At present, three cannulated screws are commonly used for internal fixation of stable femoral neck fractures, but many studies have significant differences in the position distribution and clinical overcomes [26]. The three cannulated screws have large differences in torsion resistance and fracture end stability [27]. The instability of the fracture end is not conducive to fracture healing. Weil et al [28] used three cannulated screws in an inverted triangle to treat 41 cases of femoral neck fractures, 71% of them had a significant femoral neck horizontal shortening greater than 5mm, and 25% of them had severe shortening greater than 10mm.
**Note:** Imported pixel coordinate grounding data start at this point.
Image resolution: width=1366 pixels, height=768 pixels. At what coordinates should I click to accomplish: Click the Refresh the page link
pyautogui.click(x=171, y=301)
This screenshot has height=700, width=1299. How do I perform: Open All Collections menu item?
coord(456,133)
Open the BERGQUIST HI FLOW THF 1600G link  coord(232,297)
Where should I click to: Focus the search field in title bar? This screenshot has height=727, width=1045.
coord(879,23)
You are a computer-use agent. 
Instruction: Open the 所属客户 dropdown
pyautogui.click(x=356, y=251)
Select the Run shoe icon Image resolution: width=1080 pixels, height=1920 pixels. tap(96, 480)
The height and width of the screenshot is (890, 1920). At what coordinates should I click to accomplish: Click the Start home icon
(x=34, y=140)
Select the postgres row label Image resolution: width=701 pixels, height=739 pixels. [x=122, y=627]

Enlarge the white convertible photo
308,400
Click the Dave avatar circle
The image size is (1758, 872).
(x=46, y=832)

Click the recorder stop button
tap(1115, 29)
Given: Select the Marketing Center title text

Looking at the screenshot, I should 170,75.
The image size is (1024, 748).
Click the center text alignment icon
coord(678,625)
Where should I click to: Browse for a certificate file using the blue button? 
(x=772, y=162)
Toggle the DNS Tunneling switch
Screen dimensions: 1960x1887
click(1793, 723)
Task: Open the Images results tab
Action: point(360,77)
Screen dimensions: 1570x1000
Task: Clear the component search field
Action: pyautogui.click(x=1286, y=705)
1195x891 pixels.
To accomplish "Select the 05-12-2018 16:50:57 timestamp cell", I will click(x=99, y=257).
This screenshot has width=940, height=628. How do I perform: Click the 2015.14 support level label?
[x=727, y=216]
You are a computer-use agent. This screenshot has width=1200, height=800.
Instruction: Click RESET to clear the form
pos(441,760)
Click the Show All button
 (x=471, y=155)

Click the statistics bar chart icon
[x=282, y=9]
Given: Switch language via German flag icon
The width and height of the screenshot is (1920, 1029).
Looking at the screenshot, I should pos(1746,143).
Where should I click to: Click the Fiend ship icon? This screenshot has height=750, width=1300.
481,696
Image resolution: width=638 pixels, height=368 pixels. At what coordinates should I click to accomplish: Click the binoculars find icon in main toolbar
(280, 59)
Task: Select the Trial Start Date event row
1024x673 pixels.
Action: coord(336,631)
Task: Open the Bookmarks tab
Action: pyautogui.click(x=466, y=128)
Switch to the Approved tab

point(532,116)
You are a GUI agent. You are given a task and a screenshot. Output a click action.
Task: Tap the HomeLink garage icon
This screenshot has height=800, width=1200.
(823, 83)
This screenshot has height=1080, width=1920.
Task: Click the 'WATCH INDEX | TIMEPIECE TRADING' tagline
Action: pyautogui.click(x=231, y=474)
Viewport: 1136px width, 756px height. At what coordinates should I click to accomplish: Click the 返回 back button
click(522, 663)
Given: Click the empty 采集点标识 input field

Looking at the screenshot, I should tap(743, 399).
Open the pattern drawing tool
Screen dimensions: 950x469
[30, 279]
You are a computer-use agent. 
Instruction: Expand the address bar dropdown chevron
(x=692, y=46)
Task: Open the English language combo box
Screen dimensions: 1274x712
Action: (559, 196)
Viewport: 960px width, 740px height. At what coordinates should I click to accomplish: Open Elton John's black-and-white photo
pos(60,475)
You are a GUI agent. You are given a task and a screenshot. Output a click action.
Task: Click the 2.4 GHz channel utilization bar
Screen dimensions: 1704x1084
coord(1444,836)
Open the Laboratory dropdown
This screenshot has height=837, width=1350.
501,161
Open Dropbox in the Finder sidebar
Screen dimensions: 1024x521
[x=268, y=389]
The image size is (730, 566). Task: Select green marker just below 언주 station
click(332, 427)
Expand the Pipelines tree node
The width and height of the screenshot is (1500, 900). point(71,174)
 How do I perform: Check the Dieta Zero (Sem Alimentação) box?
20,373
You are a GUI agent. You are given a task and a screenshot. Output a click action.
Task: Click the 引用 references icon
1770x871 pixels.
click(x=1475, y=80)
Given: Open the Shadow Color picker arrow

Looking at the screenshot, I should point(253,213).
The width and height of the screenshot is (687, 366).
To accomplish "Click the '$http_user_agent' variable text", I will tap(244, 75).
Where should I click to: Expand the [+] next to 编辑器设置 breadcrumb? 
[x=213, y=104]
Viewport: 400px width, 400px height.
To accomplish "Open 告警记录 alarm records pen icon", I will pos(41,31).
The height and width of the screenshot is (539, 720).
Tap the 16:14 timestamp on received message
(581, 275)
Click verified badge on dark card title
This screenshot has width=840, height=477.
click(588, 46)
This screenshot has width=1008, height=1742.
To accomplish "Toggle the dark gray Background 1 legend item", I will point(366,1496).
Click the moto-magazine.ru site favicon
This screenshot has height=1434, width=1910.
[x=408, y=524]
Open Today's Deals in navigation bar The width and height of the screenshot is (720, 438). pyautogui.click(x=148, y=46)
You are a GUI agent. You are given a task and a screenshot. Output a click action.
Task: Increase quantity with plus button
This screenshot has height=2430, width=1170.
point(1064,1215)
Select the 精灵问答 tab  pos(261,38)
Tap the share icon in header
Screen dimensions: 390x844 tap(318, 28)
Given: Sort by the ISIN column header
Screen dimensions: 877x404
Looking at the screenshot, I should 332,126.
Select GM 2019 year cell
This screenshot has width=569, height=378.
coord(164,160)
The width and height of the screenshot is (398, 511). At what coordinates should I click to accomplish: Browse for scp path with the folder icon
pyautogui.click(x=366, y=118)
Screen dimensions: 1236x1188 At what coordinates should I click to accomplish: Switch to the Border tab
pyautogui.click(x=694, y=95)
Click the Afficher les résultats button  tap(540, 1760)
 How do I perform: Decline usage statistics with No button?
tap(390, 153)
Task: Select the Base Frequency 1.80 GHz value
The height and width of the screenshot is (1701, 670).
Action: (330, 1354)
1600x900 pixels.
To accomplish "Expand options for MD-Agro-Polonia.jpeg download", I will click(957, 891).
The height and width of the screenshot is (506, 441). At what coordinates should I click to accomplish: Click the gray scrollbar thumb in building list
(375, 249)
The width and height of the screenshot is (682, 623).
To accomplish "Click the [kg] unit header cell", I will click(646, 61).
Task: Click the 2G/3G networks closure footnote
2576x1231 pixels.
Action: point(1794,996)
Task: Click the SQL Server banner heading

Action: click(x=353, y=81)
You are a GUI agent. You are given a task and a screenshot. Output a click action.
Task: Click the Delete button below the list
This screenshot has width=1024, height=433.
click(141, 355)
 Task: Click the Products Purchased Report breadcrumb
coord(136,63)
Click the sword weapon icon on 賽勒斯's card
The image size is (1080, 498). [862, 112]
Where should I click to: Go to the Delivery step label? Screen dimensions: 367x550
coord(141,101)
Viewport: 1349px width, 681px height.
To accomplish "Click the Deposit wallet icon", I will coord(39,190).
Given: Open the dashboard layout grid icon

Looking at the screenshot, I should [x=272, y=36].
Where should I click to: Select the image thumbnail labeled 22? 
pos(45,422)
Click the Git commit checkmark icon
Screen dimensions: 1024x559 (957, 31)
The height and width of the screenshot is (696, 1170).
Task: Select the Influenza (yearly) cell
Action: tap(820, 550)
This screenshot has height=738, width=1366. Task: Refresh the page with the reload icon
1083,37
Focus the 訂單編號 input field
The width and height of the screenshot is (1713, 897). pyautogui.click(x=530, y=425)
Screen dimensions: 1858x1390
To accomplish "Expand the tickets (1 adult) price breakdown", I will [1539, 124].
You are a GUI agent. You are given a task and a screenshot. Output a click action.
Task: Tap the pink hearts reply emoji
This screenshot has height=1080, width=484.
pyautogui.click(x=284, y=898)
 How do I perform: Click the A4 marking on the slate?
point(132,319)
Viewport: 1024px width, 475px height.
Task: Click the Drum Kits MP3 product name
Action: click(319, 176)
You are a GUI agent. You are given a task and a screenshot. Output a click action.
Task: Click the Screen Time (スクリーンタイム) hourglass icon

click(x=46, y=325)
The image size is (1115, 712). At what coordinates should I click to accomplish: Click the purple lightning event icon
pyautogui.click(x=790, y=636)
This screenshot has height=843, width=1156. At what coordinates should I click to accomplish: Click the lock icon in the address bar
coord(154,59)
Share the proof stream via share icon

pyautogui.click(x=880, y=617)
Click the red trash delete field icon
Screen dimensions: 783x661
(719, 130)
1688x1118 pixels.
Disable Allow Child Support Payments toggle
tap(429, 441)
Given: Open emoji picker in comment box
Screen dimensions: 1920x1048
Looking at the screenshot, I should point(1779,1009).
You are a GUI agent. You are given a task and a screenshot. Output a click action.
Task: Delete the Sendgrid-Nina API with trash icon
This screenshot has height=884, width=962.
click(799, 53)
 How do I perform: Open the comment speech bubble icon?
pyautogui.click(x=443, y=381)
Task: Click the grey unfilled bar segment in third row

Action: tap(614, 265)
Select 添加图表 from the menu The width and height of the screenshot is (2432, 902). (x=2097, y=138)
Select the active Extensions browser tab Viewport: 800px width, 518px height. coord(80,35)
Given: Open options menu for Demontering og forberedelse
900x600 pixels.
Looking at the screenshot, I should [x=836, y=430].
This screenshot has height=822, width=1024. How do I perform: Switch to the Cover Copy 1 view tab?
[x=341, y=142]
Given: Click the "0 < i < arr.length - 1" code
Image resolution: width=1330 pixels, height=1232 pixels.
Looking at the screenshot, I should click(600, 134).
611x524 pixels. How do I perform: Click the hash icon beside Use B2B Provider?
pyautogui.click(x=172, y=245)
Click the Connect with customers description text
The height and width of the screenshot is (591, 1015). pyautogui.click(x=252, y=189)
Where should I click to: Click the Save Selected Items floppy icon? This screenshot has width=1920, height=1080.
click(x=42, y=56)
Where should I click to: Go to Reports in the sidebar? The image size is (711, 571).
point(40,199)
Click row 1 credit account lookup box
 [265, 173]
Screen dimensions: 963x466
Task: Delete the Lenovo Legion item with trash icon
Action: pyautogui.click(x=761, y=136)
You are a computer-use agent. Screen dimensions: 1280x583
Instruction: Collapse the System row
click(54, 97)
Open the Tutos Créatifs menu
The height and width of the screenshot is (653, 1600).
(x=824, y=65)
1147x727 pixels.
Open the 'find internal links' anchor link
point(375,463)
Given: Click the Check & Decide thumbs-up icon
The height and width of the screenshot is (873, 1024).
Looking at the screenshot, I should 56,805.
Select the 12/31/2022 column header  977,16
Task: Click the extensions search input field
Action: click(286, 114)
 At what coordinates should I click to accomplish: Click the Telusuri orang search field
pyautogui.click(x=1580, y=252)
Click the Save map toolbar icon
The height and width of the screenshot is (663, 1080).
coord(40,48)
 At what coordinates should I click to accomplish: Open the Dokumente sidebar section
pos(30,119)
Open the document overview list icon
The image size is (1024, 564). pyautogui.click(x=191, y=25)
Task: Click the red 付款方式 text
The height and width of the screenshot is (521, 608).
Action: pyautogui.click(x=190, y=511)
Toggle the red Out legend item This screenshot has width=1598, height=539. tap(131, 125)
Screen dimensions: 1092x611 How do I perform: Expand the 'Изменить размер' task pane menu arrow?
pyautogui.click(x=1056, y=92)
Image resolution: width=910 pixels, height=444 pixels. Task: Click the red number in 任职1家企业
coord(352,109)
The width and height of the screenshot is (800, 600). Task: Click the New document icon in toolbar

Significant shortening occurred in 43% of patients in the vertical direction, and severe shortening occurred in 17% of the patients. Screw pullout greater than 5 mm occurred in 41% of patients. 7 cases required late hip replacement. Gupta et al.[29] studied hollow cancellous screws for femoral neck fractures for up to 4 years. The imaging healing time was 7.1 months, the healing rate was 82.22%, the osteonecrosis rate was 6.67%, and the Harris Hip Score was 88.65. Manohara et al. [30] studied cancellous screw fixation for undisplaced femoral neck fractures in elderly patients, Of the 96 patients followed up for a mean of 39 months, 8/96 (8.3%) underwent revision surgery for femoral head avascular necrosis (5/96, 5.2%) or non-union/implant failure (3/96, 3.1%). Overall, 30/96 (31.3%) patients had a decrease in their mobility status. Chen et al[31] studied patients with femoral neck fractures treated with the dynamic hip system blade or MCCS for an average follow-up of 27 months. No statistically significant differences in the rates of nonunion (4.5% vs. 0) and femoral head avascular necrosis (9.1% vs. 7.1%) were observed. 15.9% of patients reported a femoral neck shortening greater than 10 mm. Other study has found that for femoral neck fractures treated with three hollow screws, nonunion and osteonecrosis were 42% and 17% in the displaced fracture group and 6% and 4% in the non-displaced fracture group [32].
However, this study had following limitations. The number of cases was relatively small. It was a single-center prospective study and has not been completely randomized and double-blind. The results may be biased. Therefore, this study needs to be verified by further multicenter, randomized, controlled, double-blind clinical trials.